How to use Hibernate Search with Amazon Elastic Beanstalk?

pmeier · **Joined:** Thu Apr 28, 2011 6:19 am **Posts:** 2

Hi,

I am new to Hibernate Search and started reading the book "Hibernate Search in Action". While reading I asked myself how to implement this in my application. I am using a normal Java Web Application backed by Spring Web MVC with Hibernate for persistence and running on the new Amazon Elastic Beanstalk environment (some machines with a tomcat server installed behind a load balancer). The database server is not running in the cloud but on a dedicated server on the internet - communication between the webapplication and database server is implemented over a ssh-tunnel with Jsch. As you might guess I have full control of that database-server (running Ubuntu-Server 10.04) - maybe this is some useful information.

It would be pretty nice if I could use Hibernate Search in this environment. After some reading, thinking and googling I found no satisfying answer to that question, because the only main problem remaining is how and where to store the lucene index.

Until now the only appropriate solution seems to be the JDBCDirectory provided by the Compass Project - but I already read this isn't the best solution too.

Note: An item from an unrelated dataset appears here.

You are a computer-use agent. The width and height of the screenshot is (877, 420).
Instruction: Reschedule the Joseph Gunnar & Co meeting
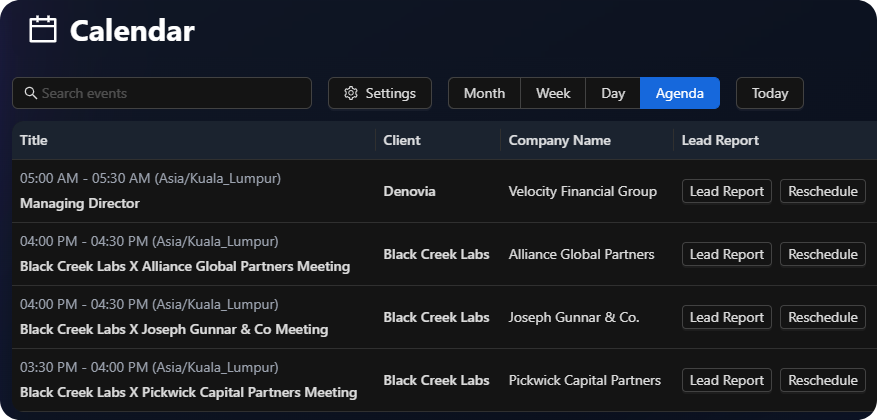[823, 317]
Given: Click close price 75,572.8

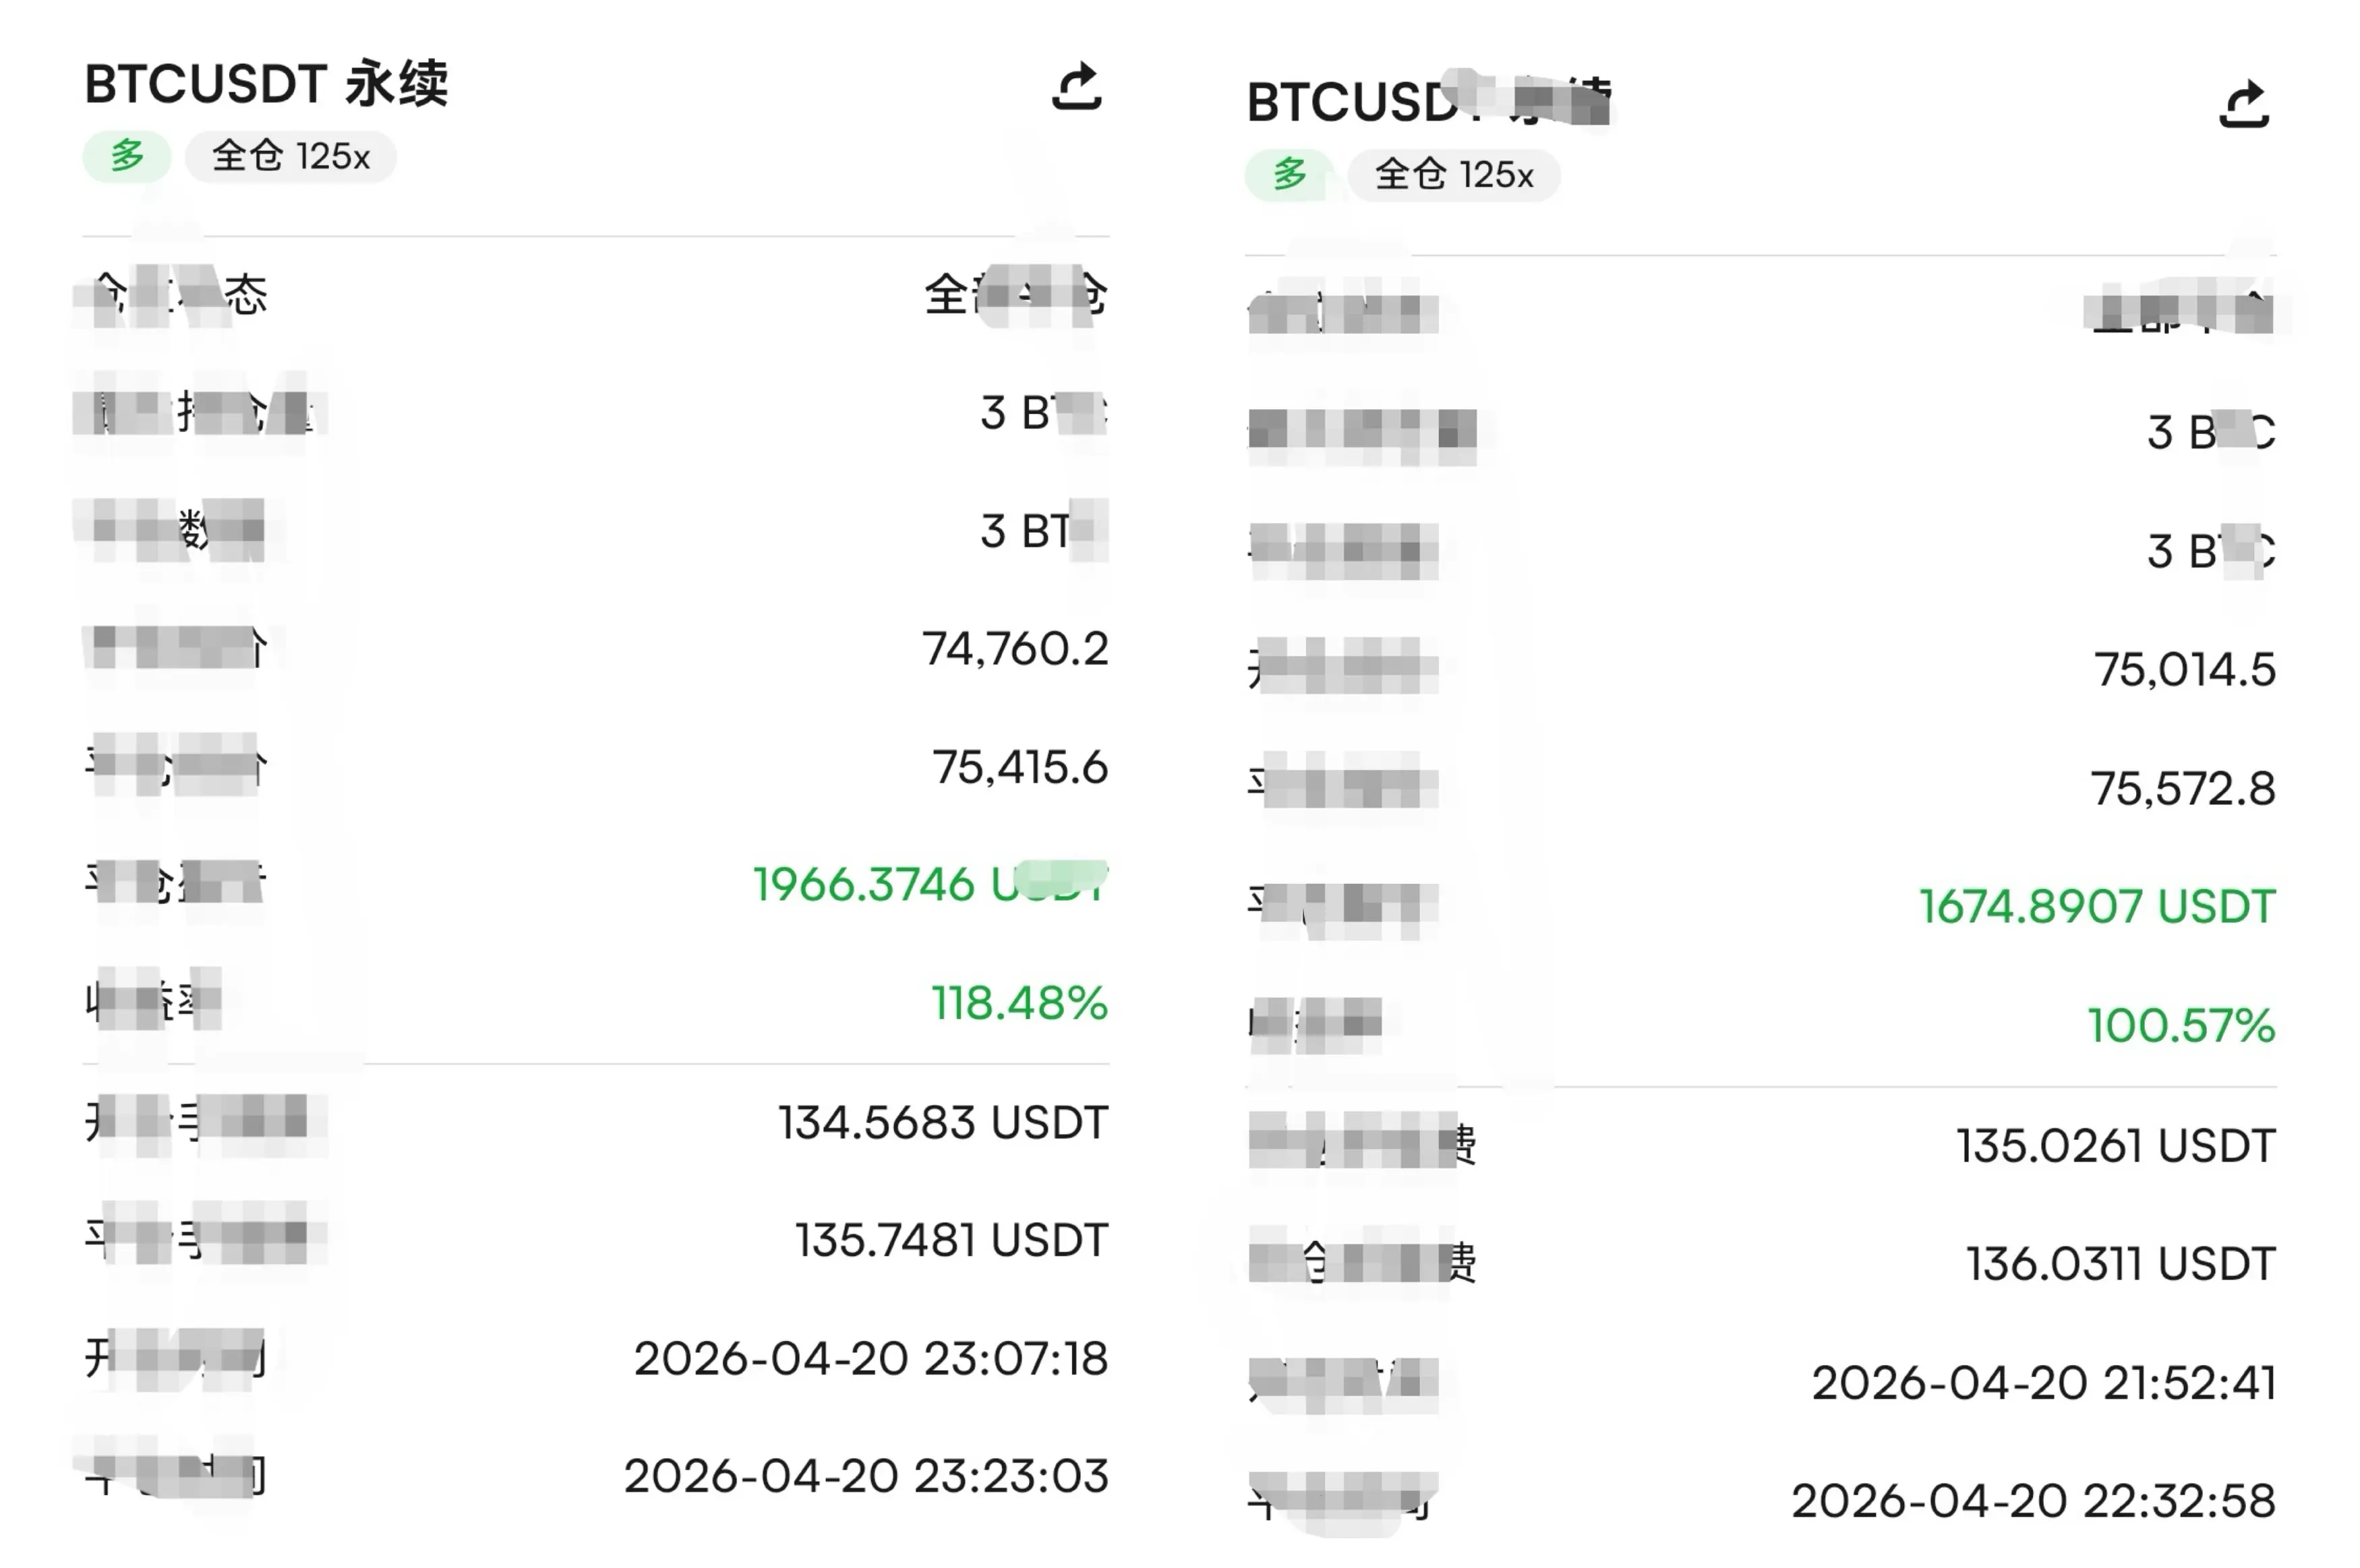Looking at the screenshot, I should pyautogui.click(x=2183, y=788).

The other thought was to store the index on the dedicated database server - but I didn't find a solid solution how to do this.

I hope there is a way because I don't want to use Solr - Hibernate Search would be exactly what I need.

Thanks a lot for any answers and ideas....

sanne.grinovero · **Posted:** Thu Apr 28, 2011 8:03 am

Hi,
I never used Beanstalk, but the Infinispan Lucene Directory was developed mainly around EC2 requirements; it has been my development testbed.

to read what it is:
http://community.jboss.org/wiki/InfinispanAsADirectoryForLucene

We made the integration with Hibernate Search (it's really just a couple of binding classes):
http://docs.jboss.org/hibernate/stable/search/reference/en-US/html_single/#infinispan-directories

As Infinispan is "in memory", you can either use a CacheLoader to have a write-through asynchronous copy of it's content, or in case you loose all nodes you can just reindex. I'd suggest to configure Infinispan either to use S3 as a storage option, or to use the JDBCCacheStore to replicate the index in the same database you use for Hibernate entities.
On the Infinispan forums I once pasted a complete cacheloader configuration tuned for MySQL.

Infinispan is based on JGroups, which usually uses multicast to autodiscover peer nodes; on Amazon multicast is blocked you you need to configure an alternative discovery protocol: having a database already makes it easy via JDBC_PING:

http://community.jboss.org/wiki/JDBCPING
http://www.jgroups.org/javadoc/org/jgro ... _PING.html

finally, having a database behind an ssh tunnel might make your application slow (and expensive as you pay for the outbound traffic), so I'd suggest to reuse Infinispan as Hibernate second level cache; this comes almost for free as you're configuring Infinispan anyway, so it would be nice to reuse it for this purpose.

pmeier · **Joined:** Thu Apr 28, 2011 6:19 am **Posts:** 2

Thanks a lot for your quick and great answer.